Equipment APP.
back to top
Thursday, January 8, 2026
spot_img
More
    HomeBusinessMengapa para pengusaha lebih memburu untung di pasar ekspor

    Mengapa para pengusaha lebih memburu untung di pasar ekspor

    Harga batubara yang jauh lebih tinggi di pasar ekspor mendorong para produsen lebih mengutamakan ekspor daripada kewajiban memenuhi pasokan batubara untuk kebutuhan berbagai PLTU PLN dalam negeri.

    Godaan harga batubara yang menggiurkan di pasar ekspor membuat banyak perusahaan tambang batubara mengabaikan kewajiban mereka untuk memenuhi kebutuhan pasokan batubara untuk beberapa PLTU PLN. Pada Januari 20222, Harga Batubara Acuan (HBA) mencapai US$ 158,50 per ton. HBA ini lebih tinggi 44,16 persen jika dibandingkan harga batubara untuk pembangkit listrik di dalam negeri yang dipatok Pemerintah maksimal sebesar US$ 70 per ton.

    Menteri Energi dan Sumber Daya Mineral (ESDM) Arifin Tasrif tidak menampik bahwa salah satu penyebab terjadinya krisis batubara PLN, yaitu karena tingginya harga batubara di pasar internasional, sehingga produsen-produsen batubara nasional cenderung memilih ekspor dan mengabaikan kewajiban pasok untuk dalam negeri.

    “Harga batubara untuk pembangkit listrik di dalam negeri dibatasi maksimal US$ 70 per ton. Sementara harga jual batubara di pasar internasional hingga pekan pertama bulan Januari 2022 masih di atas US$ 150 per ton. Nah… kenapa (krisis batubara) ini bisa terjadi? Salah satu penyebabnya, mungkin harga batubara internasional,” kata Arifin.

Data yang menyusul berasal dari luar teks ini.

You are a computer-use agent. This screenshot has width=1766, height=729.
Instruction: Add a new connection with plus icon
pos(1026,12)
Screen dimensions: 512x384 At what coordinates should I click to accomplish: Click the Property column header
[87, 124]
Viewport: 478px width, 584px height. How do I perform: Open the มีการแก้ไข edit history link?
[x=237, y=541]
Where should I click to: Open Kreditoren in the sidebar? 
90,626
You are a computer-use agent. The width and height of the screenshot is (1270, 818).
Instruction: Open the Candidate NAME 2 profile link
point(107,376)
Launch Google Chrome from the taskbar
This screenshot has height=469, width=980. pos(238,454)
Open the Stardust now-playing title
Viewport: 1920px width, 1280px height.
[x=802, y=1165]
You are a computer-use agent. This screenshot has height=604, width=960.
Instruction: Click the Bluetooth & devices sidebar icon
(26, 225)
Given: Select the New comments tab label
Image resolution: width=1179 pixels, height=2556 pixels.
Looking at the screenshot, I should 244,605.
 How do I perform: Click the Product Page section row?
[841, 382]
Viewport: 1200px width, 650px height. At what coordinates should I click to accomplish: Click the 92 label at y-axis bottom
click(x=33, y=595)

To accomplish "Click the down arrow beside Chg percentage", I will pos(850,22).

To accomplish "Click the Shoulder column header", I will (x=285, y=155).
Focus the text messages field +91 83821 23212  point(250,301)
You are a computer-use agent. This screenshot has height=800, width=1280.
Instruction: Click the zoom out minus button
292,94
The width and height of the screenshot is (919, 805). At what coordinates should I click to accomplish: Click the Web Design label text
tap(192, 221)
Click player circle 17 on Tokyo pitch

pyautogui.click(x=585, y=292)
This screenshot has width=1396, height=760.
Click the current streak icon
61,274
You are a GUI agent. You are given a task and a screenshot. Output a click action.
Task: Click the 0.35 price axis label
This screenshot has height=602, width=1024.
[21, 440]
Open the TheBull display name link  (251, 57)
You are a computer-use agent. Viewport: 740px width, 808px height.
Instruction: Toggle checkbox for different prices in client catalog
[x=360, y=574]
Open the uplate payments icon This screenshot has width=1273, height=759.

    Selama tahun 2021, HBA meningkat pesat. Dibuka pada level US$ 75,84 per ton pada bulan Januari 2021, HBA menembus tiga digit pertama kali pada bulan Juni 2021 sebesar US$ 100,33 per ton. Pada bulan November 2021, HBA mencatatkan nilai tertinggi sebesar US$ 215,01 per ton.

    Perlu diketahui, HBA merupakan harga yang didapat dari rata-rata Indonesia Coal Index (ICI), Newcastle Export Index (NEX), Globalcoal Newcastle Index (GCNC), dan Platt’s 5900 pada bulan sebelumnya. Kualitasnya disetarakan pada kalori 6322 kcal/kg GAR, Total Moisture 8%, Total Sulphur 0,8%, dan Ash 15%.

    Nantinya, harga ini akan digunakan secara langsung dalam jual beli komoditas batubara (spot) selama satu bulan pada titik serah penjualan secara Free on Board di atas kapal pengangkut (FOB Vessel).

    Baca Juga :  Samsung Hadirkan GALAXY Tab Active

    Selain tergiur lonjakan harga jual batubara di pasar ekspor, volume ekspor batubara Indonesia ke negara-negara tujuan utama juga mengalami fluktuasi selama lima tahun terakhir sejak tahun 2016. Volume ekspor batubara ke India, misalnya, naik menjadi 110,38 juta ton pada tahun  2018, dari masing-masing 95,11 juta ton dan 98,55 juta ton pada tahun 2016 dan 2017. Volume ekspor terus meningkat menjadi 121,69 juta ton pada tahun 2019, namun turun ke 98,24 juta ton pada tahun 2020 akibat Pandemi Covid-19.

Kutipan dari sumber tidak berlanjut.